In central Gaza, health officials said at least 10 Palestinians were killed in Israeli air strikes on the urban camps of Al-Maghazi and Al-Bureij since Saturday night.

Adding to the miseries of Gaza's 2.3 million people, most of who have been repeatedly displaced, heavy winter rain flooded hundreds of tents across the enclave, spoiling food and sweeping away plastic and cloth sheeting that had protected them against the elements.

"We ran in the middle of the night, the rainwater flooded the tent, the food is gone, the kids screamed and I am afraid they will get sick," Rami, 37, a Gaza City man displaced at a former soccer stadium, told Reuters via a messaging app.

The Palestinian Civil Emergency Service said thousands of displaced people were impacted by the seasonal flooding and demanded new tents and caravans from aid donors to shield them.

Hospital director wounded by gunfire

In northern Gaza, where Israeli forces have been operating against regrouping Hamas militants since early last month, health officials said an Israeli drone dropped bombs on Kamal Adwan Hospital, injuring its director Hussam Abu Safiya.

"This will not stop us from completing our humanitarian mission and we will continue to do this job at any cost," Abu Safiya said in a video statement circulated by the health ministry on Sunday.

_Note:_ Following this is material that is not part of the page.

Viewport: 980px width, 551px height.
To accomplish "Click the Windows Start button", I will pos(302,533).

"We are being targeted daily. They targeted me a while ago but this will not deter us…," he said from his hospital bed.

A Palestinian man walks past the rubble of buildings on a street.

The Kamal Adwan hospital, pictured on October 26, is one of the few barely operational hospitals left in Gaza.    (Reuters: Stringer)

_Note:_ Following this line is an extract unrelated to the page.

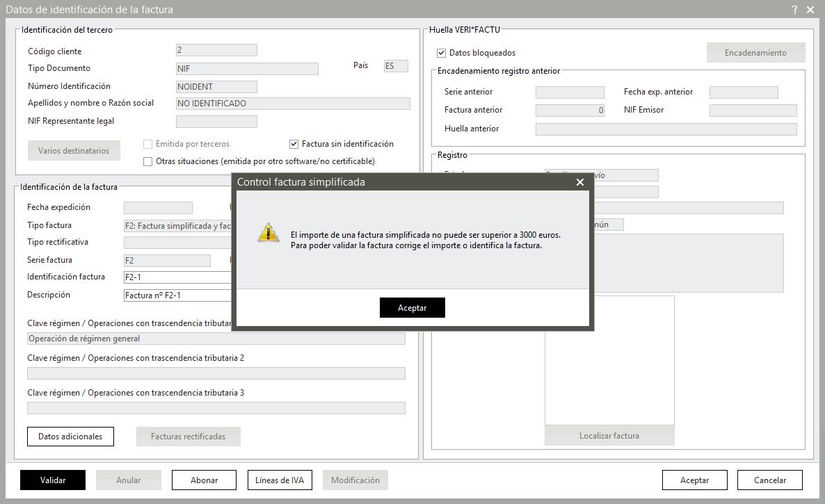Click Aceptar in the warning dialog
Screen dimensions: 825x504
point(412,308)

Israeli forces say armed militants use civilian buildings including housing blocks, hospitals and schools for operational cover. Hamas denies this, accusing Israeli forces of indiscriminately targeting populated areas.

Kamal Adwan is one of three hospitals in north Gaza that are barely operational as the health ministry said the Israeli forces have detained and expelled medical staff and prevented emergency medical, food and fuel supplies from reaching them.

In the past few weeks, Israel said it had facilitated the delivery of medical and fuel supplies and the transfer of patients from north Gaza hospitals in collaboration with international agencies such as the World Health Organization.

Residents in three embattled north Gaza towns — Jabalia, Beit Lahiya and Beit Hanoun — said Israeli forces had blown up hundreds of houses since renewing operations in an area that Israel said months ago had been cleared of militants.

Israeli strike on Lebanon army centre

A man in front of a ruined house.

Israel strikes have targeted an army centre in Lebanon.  (Reuters: Ammar Awad)

At least one soldier was killed and 18 others injured, some seriously, after an Israeli attack targeted an army centre in the town of Al-Amiriya on the Al-Qalila-Tyre road in southern Lebanon, the Lebanese army said on Sunday.

The attack caused severe damage to the facility, the army added in a post on X.

The Israeli military did not immediately comment on the incident.

Lebanon's caretaker prime minister Najib Mikati said in a statement that Israel had sent "a direct and bloody message rejecting all efforts to reach a ceasefire, to bolster the Lebanese army's presence in the south, and to implement UN resolution 1701".

"This aggression is a matter for the international community, which is silent about what is happening to Lebanon," Mr Mikati added in the statement.

UN Resolution 1701, adopted in 2006, ended a month-long war between Israel and Hezbollah by establishing a ceasefire and creating a buffer zone between the Litani River and the Israel-Lebanon border in a bid to promote long-term regional stability.

Palestinians say Israel appears determined to depopulate the area permanently to create a buffer zone along the northern edge of Gaza, an accusation Israel denies.

Israel's campaign in Gaza has killed more than 44,000 people, uprooted nearly the entire population at least once, according to Gaza officials, while reducing wide swathes of the narrow coastal territory to rubble.

The war erupted in response to a cross-border attack by Hamas-led militants on October 7, 2023 in which gunmen killed around 1,200 people and took more than 250 hostages back to Gaza, according to Israeli tallies.